Task » Please reproduce the childhood asthma passage starting with "Q: What is the" and going on through "lots of fluids.", switching "household chemicals" to "cleaning sprays".

-------- Provided passage

By Janet Zand, n.d., l.ac.,

Q: What is the most effective natural way to control childhood asthma?

A: Sometimes asthma is triggered by substances the child is allergic to, so one of the most important things you can do is figure out what they are and keep your child’s environment as free of them as possible. Common triggers include pollen, animal dander, dust, feathers, mites, and household chemicals. (For tips on allergy-proofing your home, see the next question.)

Foods can also bring on attacks. Citrus and whole wheat can be a problem, especially when combined with food dyes and sulfite additives. It’s not uncommon for kids with allergies and asthma to have a tendency to get dehydrated, so parents need to make sure they drink lots of fluids.

As far as keeping inflammation in check, essential fatty acids, which are found in evening primrose oil, borage oil, and fish oil, are very effective. You can get all these in supplement form; read the label to figure out the age-appropriate dosage for your child. (If there’s no specific dose information on the label, phone the manufacturer to get it.) With fish oils, make sure to choose a brand that’s certified as “molecularly distilled,” which is less likely to be contaminated with mercury.

Supplementing with magnesium, which dilates the bronchial tubes, can be helpful, too. The downside is that too much magnesium causes a loose stool, so you have to monitor the child carefully. Try giving 100 milligrams three or four times a week for three months. All these natural medicines work best if you rotate them. Try something for a month, see how it affects your child, then try something else.

----------------
-------- Listed entries

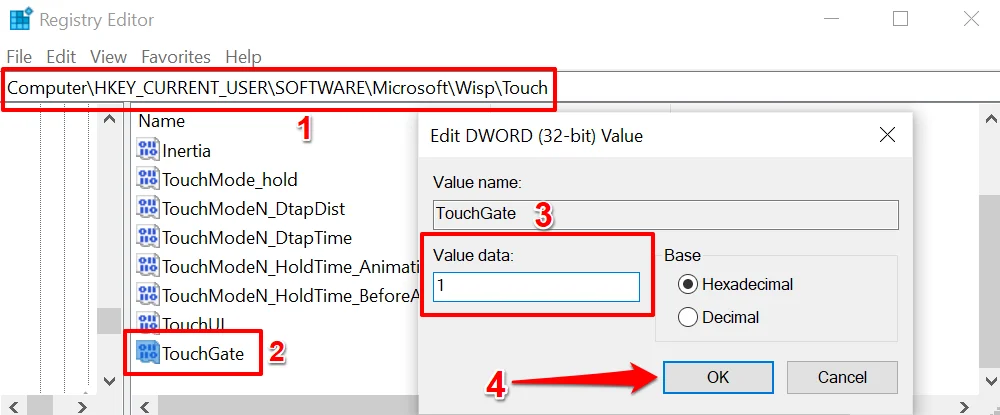Confirm the value with OK
1000x415 pixels.
click(x=717, y=377)
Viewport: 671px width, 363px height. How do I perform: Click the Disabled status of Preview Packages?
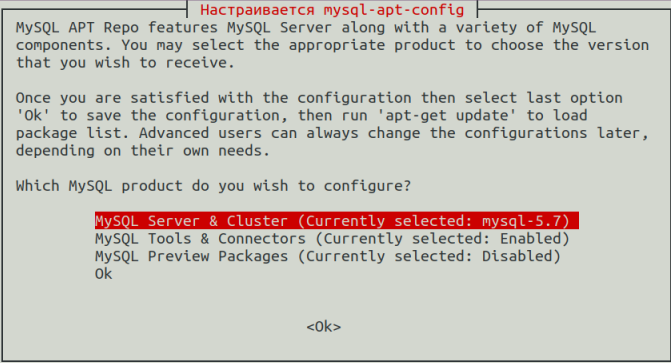pos(517,256)

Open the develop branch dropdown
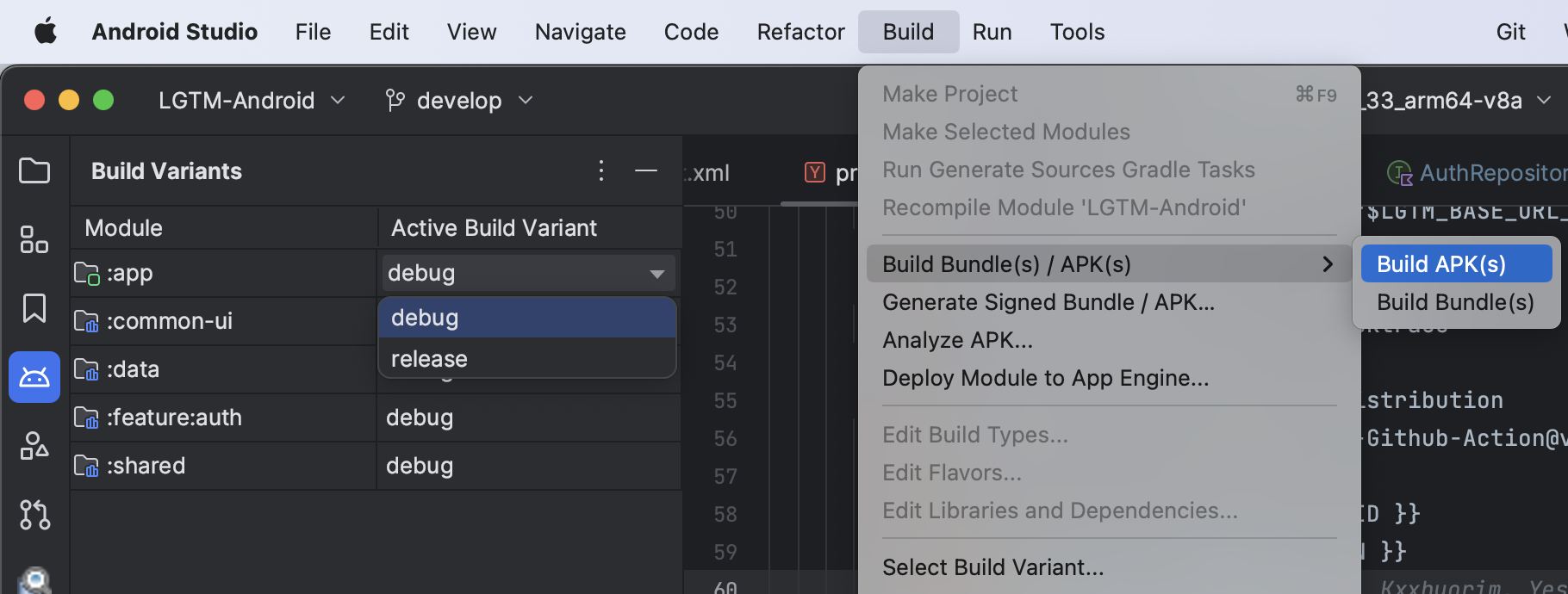tap(458, 101)
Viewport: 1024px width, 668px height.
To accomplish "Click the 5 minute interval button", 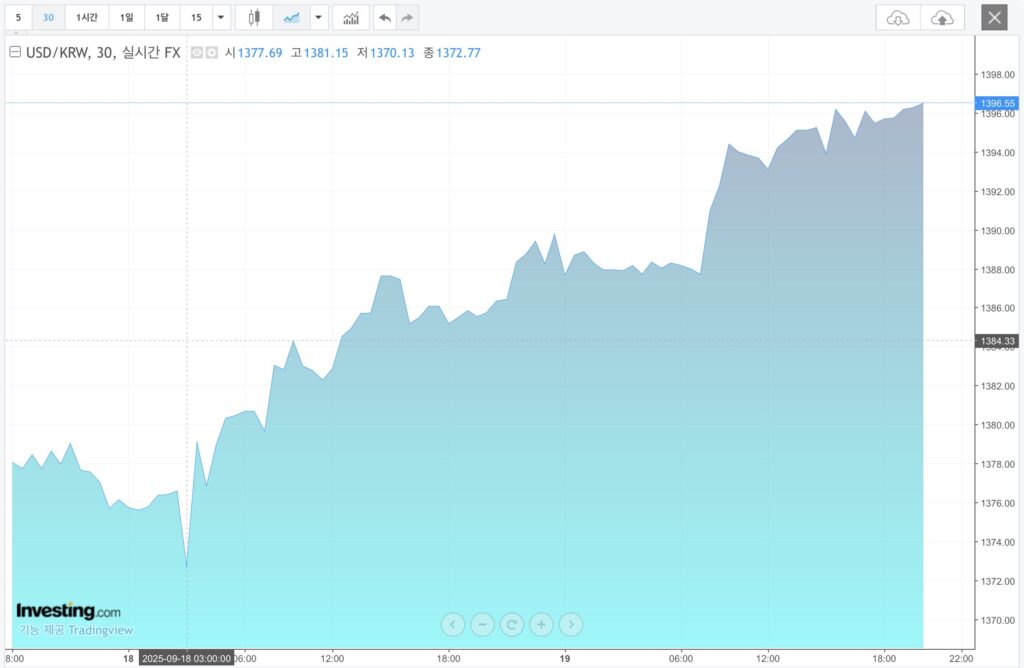I will click(18, 17).
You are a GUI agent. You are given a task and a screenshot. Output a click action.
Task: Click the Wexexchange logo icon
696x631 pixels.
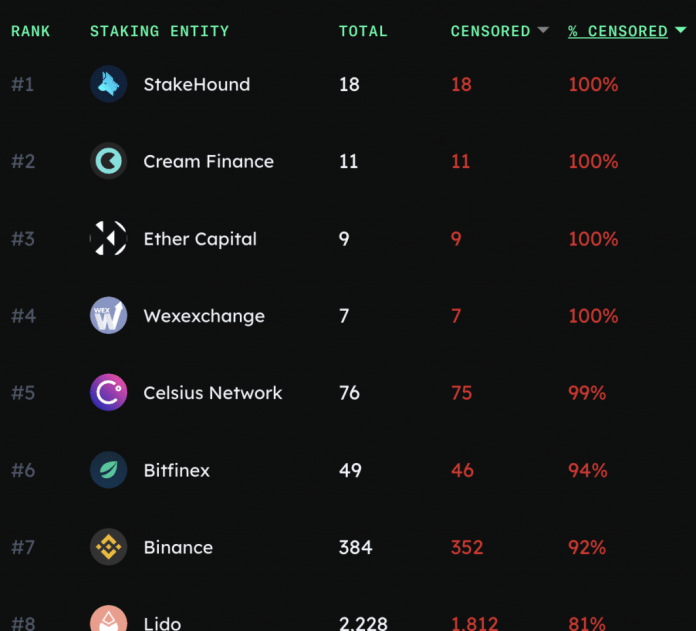click(108, 316)
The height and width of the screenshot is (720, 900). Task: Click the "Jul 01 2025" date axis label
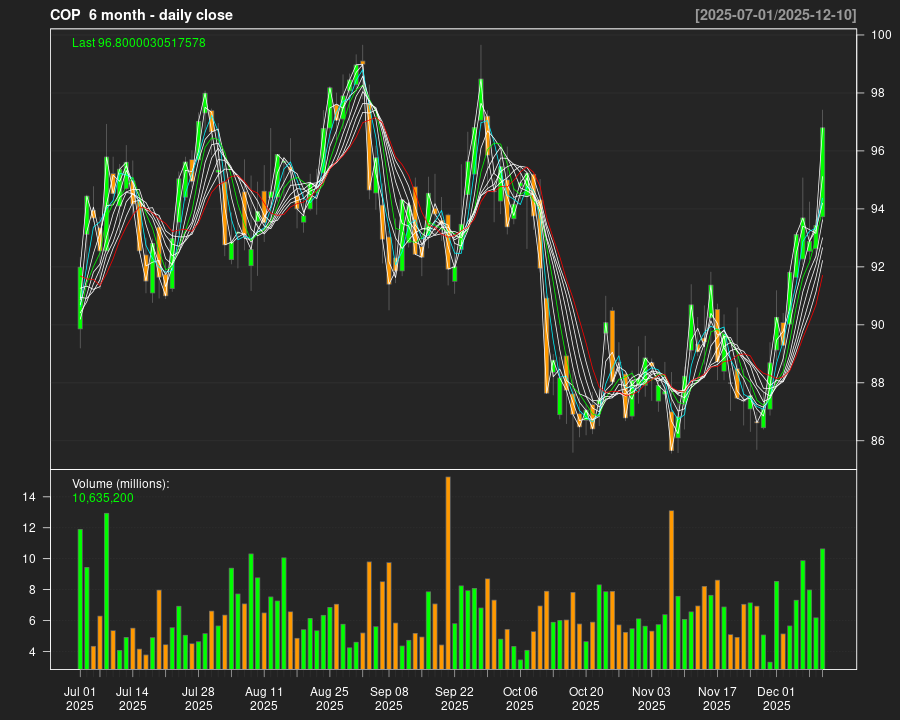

----------------

Output for this task »
Q: What is the most effective natural way to control childhood asthma?

A: Sometimes asthma is triggered by substances the child is allergic to, so one of the most important things you can do is figure out what they are and keep your child’s environment as free of them as possible. Common triggers include pollen, animal dander, dust, feathers, mites, and cleaning sprays. (For tips on allergy-proofing your home, see the next question.)

Foods can also bring on attacks. Citrus and whole wheat can be a problem, especially when combined with food dyes and sulfite additives. It’s not uncommon for kids with allergies and asthma to have a tendency to get dehydrated, so parents need to make sure they drink lots of fluids.